Another personal triumph

It first began 2 years ago. I was walking in downtown Houston when my calves suddenly tightened up on me. I could barely walk. Instinctively, I knew to stop and rest; a minute later I resumed and my legs were much better.

That was the first time.

It got worse. As the months passed, I noticed the pain more often. A 5-minute walk would produce sore legs. Going up and down stairs would lockup my calves. The pain could be excruciating, but a short rest would make it go away. Until the next episode. I knew it should be checked out by a doctor, but I had no insurance and decided to just live with it. So I walked less; that was my treatment. I'm an alcoholic with alcoholic thinking.

Then, about a year ago, I saw a commercial (public service announcement) on TV which described my ailment perfectly. They called it Peripheral Artery Disease (click for more info). It was akin to artery blockage around the heart, except it affects the limbs instead. Not good. So, I decided it was finally time to get a health insurance policy. I did a lot of research and made that purchase. Then I went to visit a real doctor for a professional diagnosis. My suspicions were correct and I asked the doctor about treatment. She told me PAD was caused by smoking (I smoked 3 packs/day for the past 36 years). She said my ailment could be cured by stopping smoking and getting proper exercise. Failure to do so could have tragic consequences. I had no intention of stopping smoking. So I joined a gym and went a few times for some leg work on the eliptical (bicycle-type exercise) but did not take it seriously. My legs just got worse.

Fast forward to last October when I finally decided to stop smoking. yeaaaaa!!! Then I put on a quick 25 pounds. This was my motivation to get some exercise. I got a bicycle. I wrote to you guys about this, just a couple or three months ago. It didn't seem to help my legs, but I enjoyed riding. Then, finally, Hayden talked me into hiring a personal trainer and committing to regular workouts at the gym. This would enable me to lose the extra 2 inches I had put around my waist. I hate the extra weight and size as much as the leg problems.

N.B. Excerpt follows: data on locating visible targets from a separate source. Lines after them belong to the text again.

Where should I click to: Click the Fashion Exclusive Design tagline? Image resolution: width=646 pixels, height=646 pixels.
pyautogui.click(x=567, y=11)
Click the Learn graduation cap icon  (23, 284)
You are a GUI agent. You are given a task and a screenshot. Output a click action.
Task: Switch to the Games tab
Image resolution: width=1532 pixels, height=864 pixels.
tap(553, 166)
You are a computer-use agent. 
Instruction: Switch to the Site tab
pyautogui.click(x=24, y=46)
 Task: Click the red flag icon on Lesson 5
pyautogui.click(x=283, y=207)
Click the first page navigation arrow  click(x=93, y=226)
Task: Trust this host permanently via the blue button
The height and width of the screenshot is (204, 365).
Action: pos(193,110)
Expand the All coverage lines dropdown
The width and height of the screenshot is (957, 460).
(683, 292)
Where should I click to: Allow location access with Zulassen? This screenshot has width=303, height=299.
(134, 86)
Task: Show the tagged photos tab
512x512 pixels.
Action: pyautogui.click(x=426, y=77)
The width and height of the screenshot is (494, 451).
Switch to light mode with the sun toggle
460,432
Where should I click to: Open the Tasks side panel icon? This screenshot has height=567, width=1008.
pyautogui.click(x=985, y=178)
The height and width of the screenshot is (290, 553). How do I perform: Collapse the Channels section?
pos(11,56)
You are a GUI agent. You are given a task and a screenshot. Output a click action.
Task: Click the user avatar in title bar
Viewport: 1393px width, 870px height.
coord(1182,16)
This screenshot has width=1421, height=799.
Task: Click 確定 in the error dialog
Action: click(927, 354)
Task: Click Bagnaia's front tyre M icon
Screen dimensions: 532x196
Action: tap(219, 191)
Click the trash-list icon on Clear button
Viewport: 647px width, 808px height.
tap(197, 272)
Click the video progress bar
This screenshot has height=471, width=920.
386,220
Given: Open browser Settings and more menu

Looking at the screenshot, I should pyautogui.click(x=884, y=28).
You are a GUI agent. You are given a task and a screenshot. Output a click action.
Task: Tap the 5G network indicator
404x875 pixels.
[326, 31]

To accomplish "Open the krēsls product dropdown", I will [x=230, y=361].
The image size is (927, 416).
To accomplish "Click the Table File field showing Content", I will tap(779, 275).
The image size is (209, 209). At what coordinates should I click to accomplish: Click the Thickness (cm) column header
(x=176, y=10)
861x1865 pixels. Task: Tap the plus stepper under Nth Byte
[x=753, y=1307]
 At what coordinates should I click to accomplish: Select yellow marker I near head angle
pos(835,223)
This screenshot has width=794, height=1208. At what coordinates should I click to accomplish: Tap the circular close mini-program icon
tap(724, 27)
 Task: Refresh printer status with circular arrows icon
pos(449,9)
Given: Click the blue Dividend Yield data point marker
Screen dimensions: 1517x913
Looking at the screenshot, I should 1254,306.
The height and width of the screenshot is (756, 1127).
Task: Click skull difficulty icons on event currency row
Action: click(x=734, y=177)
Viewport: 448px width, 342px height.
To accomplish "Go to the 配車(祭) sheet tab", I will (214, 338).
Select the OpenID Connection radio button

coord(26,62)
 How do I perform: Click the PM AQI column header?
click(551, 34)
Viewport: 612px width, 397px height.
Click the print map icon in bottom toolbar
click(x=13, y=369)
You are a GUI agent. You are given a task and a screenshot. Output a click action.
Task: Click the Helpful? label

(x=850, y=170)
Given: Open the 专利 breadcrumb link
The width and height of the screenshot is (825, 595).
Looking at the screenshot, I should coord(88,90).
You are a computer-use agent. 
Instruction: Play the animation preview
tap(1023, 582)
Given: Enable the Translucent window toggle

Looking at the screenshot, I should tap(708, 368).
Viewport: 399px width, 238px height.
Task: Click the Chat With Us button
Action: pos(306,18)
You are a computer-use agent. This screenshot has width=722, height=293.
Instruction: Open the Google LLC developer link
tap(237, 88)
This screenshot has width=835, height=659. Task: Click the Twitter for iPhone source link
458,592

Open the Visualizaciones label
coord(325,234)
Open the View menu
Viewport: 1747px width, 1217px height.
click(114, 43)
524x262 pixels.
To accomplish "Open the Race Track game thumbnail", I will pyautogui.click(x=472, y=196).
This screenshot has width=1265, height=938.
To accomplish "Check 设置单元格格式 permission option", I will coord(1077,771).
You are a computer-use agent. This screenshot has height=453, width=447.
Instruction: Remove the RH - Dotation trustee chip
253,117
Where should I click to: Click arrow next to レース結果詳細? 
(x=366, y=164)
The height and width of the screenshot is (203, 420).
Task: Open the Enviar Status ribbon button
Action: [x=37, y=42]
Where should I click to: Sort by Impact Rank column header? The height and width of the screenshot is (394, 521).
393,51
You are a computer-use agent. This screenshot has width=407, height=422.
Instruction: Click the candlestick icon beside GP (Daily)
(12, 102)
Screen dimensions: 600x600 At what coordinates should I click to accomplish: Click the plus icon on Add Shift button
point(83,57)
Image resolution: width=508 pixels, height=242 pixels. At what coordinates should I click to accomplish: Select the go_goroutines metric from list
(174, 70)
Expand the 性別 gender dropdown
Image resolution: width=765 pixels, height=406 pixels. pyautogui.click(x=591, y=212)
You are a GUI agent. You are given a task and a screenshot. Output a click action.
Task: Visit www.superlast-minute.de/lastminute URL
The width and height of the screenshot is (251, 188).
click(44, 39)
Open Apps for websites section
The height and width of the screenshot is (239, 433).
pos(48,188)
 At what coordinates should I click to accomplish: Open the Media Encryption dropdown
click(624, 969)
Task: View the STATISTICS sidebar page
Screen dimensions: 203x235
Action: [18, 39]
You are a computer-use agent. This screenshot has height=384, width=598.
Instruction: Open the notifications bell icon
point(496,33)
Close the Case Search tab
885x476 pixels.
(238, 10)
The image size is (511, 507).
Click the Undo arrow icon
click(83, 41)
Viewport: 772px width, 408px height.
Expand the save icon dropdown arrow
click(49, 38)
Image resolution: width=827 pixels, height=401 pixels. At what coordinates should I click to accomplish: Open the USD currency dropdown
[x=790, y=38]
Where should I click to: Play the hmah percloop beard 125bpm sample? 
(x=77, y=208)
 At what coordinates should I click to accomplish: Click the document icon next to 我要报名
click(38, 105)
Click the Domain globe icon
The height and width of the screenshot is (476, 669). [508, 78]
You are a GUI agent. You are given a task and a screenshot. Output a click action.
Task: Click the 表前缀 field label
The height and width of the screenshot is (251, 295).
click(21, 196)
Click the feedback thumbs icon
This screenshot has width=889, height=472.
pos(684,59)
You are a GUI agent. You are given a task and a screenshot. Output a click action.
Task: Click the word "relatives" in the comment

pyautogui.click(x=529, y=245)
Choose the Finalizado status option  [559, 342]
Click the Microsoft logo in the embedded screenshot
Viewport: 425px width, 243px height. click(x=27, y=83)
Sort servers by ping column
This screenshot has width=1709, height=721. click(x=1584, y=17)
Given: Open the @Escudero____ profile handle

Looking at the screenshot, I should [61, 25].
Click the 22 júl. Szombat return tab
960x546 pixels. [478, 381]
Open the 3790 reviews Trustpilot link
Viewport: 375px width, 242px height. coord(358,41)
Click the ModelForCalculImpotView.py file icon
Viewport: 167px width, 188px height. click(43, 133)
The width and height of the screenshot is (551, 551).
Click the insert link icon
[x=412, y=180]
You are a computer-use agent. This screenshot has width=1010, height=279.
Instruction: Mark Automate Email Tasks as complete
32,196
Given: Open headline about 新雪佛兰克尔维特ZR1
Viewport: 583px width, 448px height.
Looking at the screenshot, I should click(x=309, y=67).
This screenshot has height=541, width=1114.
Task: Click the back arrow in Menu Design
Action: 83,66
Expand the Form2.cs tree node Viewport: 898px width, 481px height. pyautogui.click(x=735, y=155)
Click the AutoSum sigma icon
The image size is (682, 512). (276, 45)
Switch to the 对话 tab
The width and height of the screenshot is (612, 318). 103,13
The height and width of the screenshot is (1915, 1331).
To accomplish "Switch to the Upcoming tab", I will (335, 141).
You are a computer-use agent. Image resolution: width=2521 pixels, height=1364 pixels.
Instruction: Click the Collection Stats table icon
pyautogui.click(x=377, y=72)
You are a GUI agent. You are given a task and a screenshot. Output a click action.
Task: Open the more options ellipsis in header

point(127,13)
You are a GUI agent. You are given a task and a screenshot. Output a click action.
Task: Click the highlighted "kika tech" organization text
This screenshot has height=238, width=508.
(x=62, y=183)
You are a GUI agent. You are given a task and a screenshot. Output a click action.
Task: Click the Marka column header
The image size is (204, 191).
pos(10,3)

So at the beginning of June (a month ago) I began working out with my new trainer. (I'll admit that he's certainly a pleasure to look at.) Each workout was proceeded by a warmup session which included time on the treadmill. At first, I could only go 5 or 6 minutes before my calves would lock up. I set a goal of adding 1 minute to each session. This seemed to be working and I could sense some tangible improvement. By the start of last week, I was up to 12 mintues. Not much to most of you, but huge to me. Then, on Wednesday, my goal was to make 13 minutes. But my legs felt just fine at 13 minutes and I stopped at 15 minutes so I could get on with my other exercise. Friday was the same; no pain in the legs. Yesterday, the same. I stopped at 20 mintues but could have gone on indefinitely.

I have a lower extremity stress test scheduled later in July as part of my physical exam that has not been completed. But as I sit here and type this, I am pretty damn sure that my artery disease in my legs is cured. Stop smoking. Get exercise. That's the medication.

Just another miracle in a continuing series.